In Boston, black and Latino workers came together recently to launch CERO — Cooperative Energy, Recycling, and Organics. These workers, who were already involved in informal scrap metal collection and a vegetable oil processing microenterprise, were brought together by two community groups — Boston Workers Alliance and Massachusetts Coalition for Occupational Safety and Health. After completing a co-op academy, the workers developed their own plan for a recycling services company serving the businesses in their own neighborhoods. They are currently raising start-up funds and exploring strategies for developing an eco-energy park in Boston based on processing organic waste into energy and fertilizer.

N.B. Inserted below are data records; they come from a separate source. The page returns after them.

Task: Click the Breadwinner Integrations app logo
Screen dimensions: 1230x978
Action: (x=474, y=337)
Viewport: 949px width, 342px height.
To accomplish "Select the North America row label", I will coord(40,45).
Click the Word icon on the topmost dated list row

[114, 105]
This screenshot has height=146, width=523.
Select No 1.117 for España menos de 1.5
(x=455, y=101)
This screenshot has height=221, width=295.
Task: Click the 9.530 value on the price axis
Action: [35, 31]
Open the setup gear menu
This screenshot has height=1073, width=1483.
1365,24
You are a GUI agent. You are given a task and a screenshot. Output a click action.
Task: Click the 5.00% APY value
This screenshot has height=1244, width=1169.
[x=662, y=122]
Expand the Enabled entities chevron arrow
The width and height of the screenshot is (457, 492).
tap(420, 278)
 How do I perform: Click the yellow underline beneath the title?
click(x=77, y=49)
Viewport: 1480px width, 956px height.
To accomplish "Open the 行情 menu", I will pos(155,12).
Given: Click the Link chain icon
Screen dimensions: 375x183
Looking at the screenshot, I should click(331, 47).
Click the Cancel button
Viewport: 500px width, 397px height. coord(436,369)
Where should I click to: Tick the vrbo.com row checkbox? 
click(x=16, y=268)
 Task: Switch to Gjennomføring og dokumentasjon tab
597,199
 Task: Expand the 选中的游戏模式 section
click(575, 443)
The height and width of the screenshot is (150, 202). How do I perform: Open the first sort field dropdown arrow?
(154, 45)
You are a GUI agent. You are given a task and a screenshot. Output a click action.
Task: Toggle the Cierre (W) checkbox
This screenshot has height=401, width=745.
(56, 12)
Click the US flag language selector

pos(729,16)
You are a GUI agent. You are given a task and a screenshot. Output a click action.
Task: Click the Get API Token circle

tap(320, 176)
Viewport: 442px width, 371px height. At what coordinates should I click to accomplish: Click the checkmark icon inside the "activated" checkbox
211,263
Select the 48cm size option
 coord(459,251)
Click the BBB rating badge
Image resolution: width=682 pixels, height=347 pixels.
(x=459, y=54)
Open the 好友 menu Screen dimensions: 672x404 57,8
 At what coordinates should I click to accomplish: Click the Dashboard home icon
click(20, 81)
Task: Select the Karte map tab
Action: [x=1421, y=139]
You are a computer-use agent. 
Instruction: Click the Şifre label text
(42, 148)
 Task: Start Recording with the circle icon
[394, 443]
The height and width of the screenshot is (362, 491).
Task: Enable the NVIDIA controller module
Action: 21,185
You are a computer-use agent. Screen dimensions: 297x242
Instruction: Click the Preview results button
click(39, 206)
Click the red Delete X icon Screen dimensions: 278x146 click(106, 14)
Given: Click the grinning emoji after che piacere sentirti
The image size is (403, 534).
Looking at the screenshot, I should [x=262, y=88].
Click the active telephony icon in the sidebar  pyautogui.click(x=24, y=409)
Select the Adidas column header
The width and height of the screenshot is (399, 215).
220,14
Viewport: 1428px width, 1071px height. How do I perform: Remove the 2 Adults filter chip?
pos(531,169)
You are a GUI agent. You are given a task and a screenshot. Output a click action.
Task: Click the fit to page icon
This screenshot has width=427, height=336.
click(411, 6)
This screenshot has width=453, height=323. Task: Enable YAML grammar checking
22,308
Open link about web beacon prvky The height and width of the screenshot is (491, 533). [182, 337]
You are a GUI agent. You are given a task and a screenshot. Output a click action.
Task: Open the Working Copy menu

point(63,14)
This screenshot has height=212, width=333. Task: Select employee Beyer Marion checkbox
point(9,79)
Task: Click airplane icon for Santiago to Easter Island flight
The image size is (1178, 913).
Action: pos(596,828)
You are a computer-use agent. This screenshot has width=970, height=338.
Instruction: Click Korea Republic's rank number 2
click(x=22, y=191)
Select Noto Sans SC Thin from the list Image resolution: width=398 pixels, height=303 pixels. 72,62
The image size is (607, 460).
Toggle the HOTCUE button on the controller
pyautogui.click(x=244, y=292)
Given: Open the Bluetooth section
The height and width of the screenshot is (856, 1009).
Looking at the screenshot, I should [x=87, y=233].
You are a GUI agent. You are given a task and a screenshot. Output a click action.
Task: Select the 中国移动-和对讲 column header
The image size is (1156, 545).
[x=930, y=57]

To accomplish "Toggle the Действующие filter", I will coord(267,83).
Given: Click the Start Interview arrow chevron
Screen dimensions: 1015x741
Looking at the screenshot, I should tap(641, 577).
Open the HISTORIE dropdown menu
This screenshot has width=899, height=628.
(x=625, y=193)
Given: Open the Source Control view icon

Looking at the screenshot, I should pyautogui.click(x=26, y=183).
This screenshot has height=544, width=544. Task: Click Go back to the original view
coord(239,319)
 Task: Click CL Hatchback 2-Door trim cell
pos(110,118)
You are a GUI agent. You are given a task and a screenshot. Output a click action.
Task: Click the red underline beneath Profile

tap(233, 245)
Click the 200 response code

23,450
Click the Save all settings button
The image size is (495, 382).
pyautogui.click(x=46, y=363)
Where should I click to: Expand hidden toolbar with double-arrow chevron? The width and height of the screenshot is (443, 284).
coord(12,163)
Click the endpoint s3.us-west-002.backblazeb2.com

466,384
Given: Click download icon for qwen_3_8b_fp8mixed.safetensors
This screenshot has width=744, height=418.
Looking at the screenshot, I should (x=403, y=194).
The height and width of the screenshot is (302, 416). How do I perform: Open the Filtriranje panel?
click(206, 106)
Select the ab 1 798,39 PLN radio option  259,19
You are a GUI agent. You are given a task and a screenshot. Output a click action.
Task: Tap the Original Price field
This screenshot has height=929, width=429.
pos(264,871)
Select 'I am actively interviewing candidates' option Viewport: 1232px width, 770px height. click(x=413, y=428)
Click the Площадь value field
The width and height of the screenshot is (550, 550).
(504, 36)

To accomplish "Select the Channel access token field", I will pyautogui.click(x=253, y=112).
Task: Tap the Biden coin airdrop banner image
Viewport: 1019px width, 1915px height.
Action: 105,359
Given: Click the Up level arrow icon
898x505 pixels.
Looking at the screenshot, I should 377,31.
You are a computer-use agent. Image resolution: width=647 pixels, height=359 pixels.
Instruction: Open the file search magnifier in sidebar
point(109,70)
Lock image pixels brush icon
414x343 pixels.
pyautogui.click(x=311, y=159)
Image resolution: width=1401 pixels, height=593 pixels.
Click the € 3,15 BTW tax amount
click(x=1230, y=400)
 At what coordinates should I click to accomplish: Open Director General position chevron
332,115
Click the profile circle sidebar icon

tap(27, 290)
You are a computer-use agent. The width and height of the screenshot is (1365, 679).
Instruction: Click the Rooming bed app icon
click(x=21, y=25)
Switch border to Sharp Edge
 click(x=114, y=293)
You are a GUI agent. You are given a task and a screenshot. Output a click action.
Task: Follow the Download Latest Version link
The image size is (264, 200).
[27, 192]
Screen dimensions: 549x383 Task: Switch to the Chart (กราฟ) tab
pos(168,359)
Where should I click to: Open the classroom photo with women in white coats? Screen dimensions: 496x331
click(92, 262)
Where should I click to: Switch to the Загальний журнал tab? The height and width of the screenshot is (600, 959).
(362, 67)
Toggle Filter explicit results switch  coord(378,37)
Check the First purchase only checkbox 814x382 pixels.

So, as we struggle to build a New Economy, let us remember history and its lessons:
- Any progressive movement must build multi-racial and multi-class alliances in order to achieve its goals.
- Racial justice must be core to the analysis of the “old” economy and strategies for economic transformation. The Right to the City Alliance is just one of the formations rooted in communities of color that is beginning to articulate such an analysis.
- We need to support and ally with the leadership and initiatives for economic transformation already underway in communities of color. They may not explicitly embrace the New Economy label, and they may not take on some of the more conventional forms. But they are there, and they need to be acknowledged and supported.
- Movement leadership needs to actively diversify their institutions and share power and resources.
If our New Economy is based on solidarity between the discontented and the dispossessed, then it will be multi-hued, and we might just give ourselves the chance to achieve justice, sustainability and democracy.